The Flyers’ season was sort of an unpredictable one to start. With a new head coach in Alain Vigneault, nobody was sure what to expect out of his first year of coaching a mix of veterans and youth. The season didn’t start out too hot, but the team gelled and found a way to win big games against divisional opponents and Eastern Conference opponents to land in the top four of the conference before the season had to abruptly stop.

The Flyers were playing as good hockey as any other team in the league in March. The head coach’s nomination as a finalist for the Jack Adams Award is proof the team bought into what he and his assistant coaches were bringing in from the outside.

The Flyers faced their fair share of adversity, especially when teammate Oskar Lindblom, who is a finalist for the Bill Masterson Memorial Trophy, was diagnosed with Ewing’s sarcoma. Lindblom completed his treatments and is now cancer-free, much to the delight of his family, friends, the Flyers, and all the fans.

This is just a microcosm of how unpredictable this season has been for the team. And with hockey set to restart in just a few weeks, sports betting is going to pick up in a big way. The Flyers are +1000 to win the Stanley Cup this season, behind only four other teams in the entire National Hockey League. Canadian betting apps are likely to see a ton of traffic as Edmonton and Toronto have been chosen as the two hub cities for each conference to resume play. With no fans, there is no home-ice advantage, even if you’re the Oilers or Maple Leafs. That’s what makes the resumption of this season so unique. Nobody knows what can happen!

While the Flyers have beaten some of the toughest teams in the league, Carter Hart faces a monumental task in returning to the ice. Hart struggled mightily on the road during the season, amassing just two wins and nine losses, with one overtime loss. Hart was 13-2-2 at home, so without home-ice advantage, we will see what Hart’s really made of. To be fair, there’s really not a home-ice advantage for any other team, so Hart might look at every game as a home game because he won’t be hearing 20,000 screaming fans jeering at him and trying to distract him. Hart is the key to the Flyers’ success in the postseason, and as long as players like Claude Giroux, Jake Voracek, Travis Konecny, and Ivan Provorov lead the way in front of him and stay healthy, he should be a prime MVP candidate.

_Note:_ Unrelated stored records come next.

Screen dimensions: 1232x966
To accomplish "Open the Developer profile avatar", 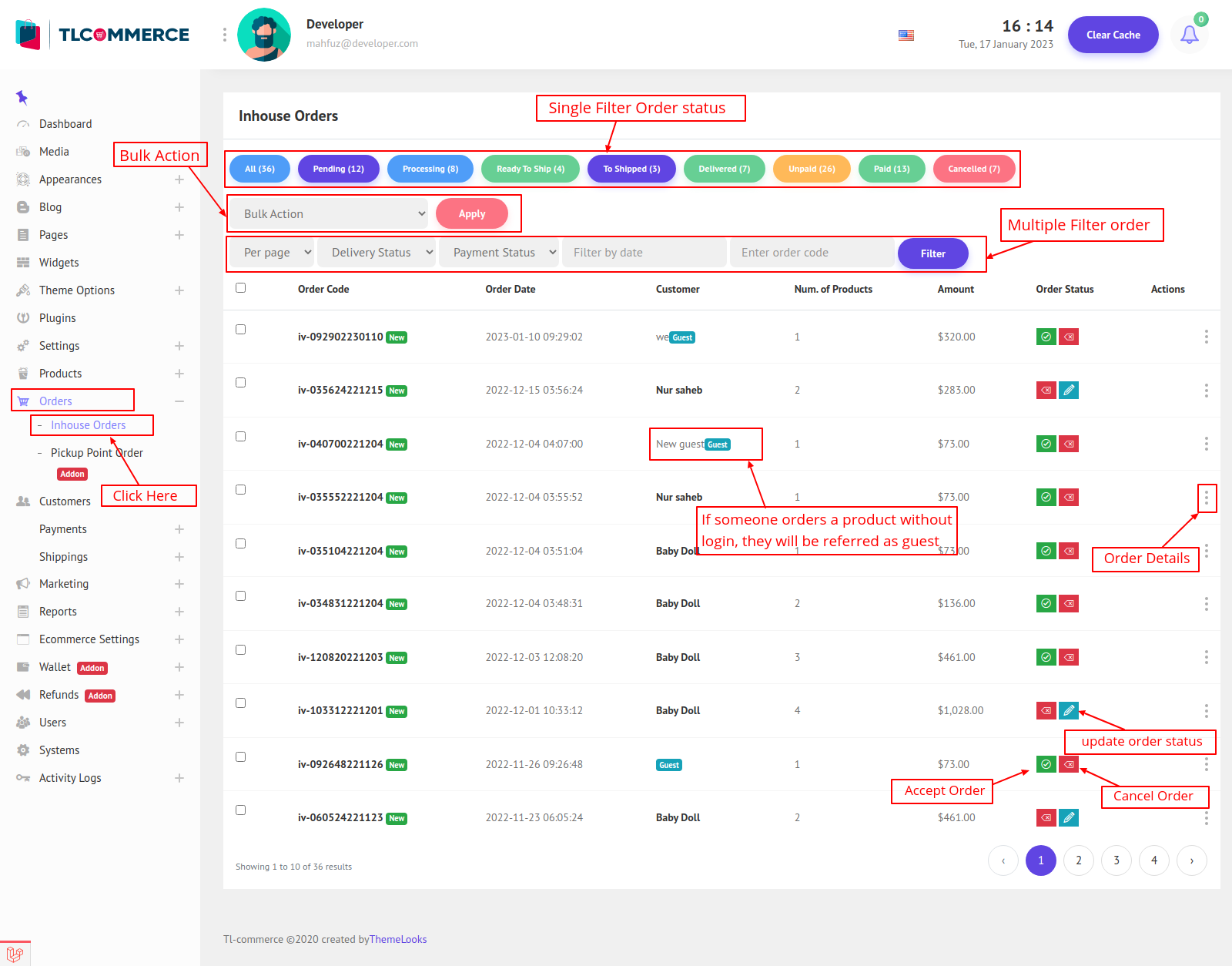I will pos(264,35).
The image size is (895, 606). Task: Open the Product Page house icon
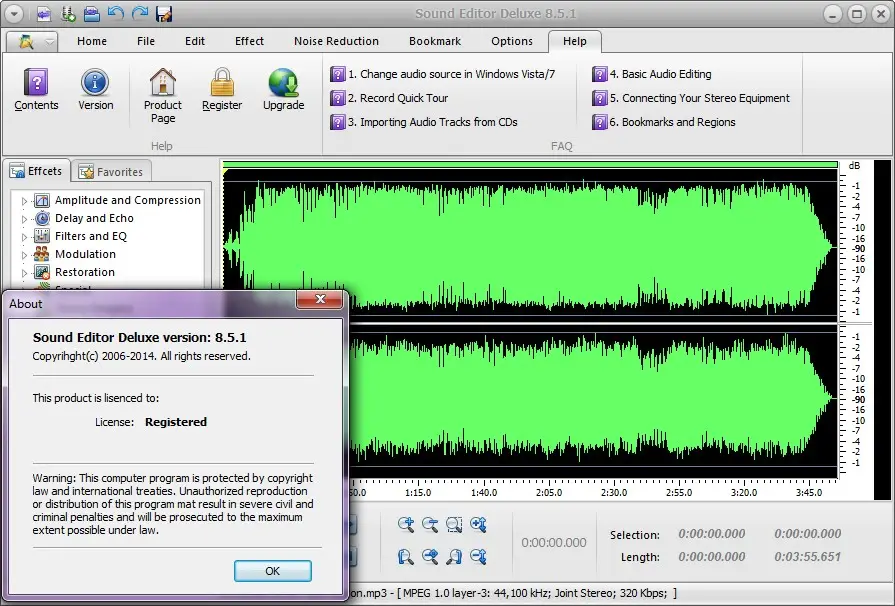tap(163, 82)
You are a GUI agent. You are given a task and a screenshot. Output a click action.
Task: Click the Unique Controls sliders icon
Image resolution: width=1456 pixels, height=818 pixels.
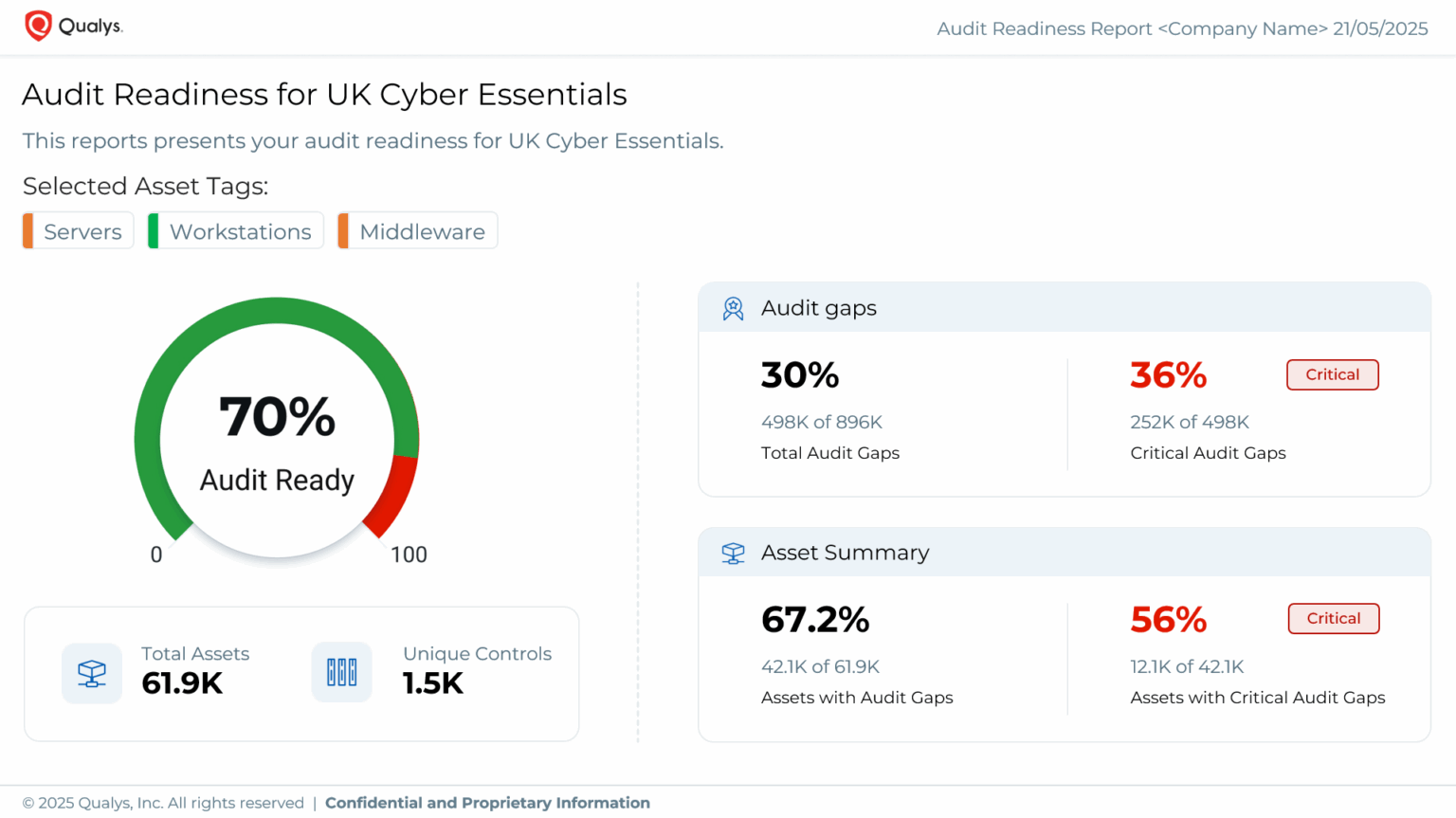[341, 673]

That’s not to put too much pressure on him. That’s just the reality of the situation. The Flyers haven’t had a true franchise goaltender since Ron Hextall. They’ve tried many. Many have failed. One was even shipped off to Columbus due to the team signing Ilya Bryzgalov. But with Hart between the pipes, and Brian Elliott having a pretty solid backup year thus far, the Flyers are playing more relaxed and executing where it counts – on the scoreboard. Will this break mess up the mojo the team had going? Or will they return to the ice and not miss a beat? We’ll find out in just a short few weeks.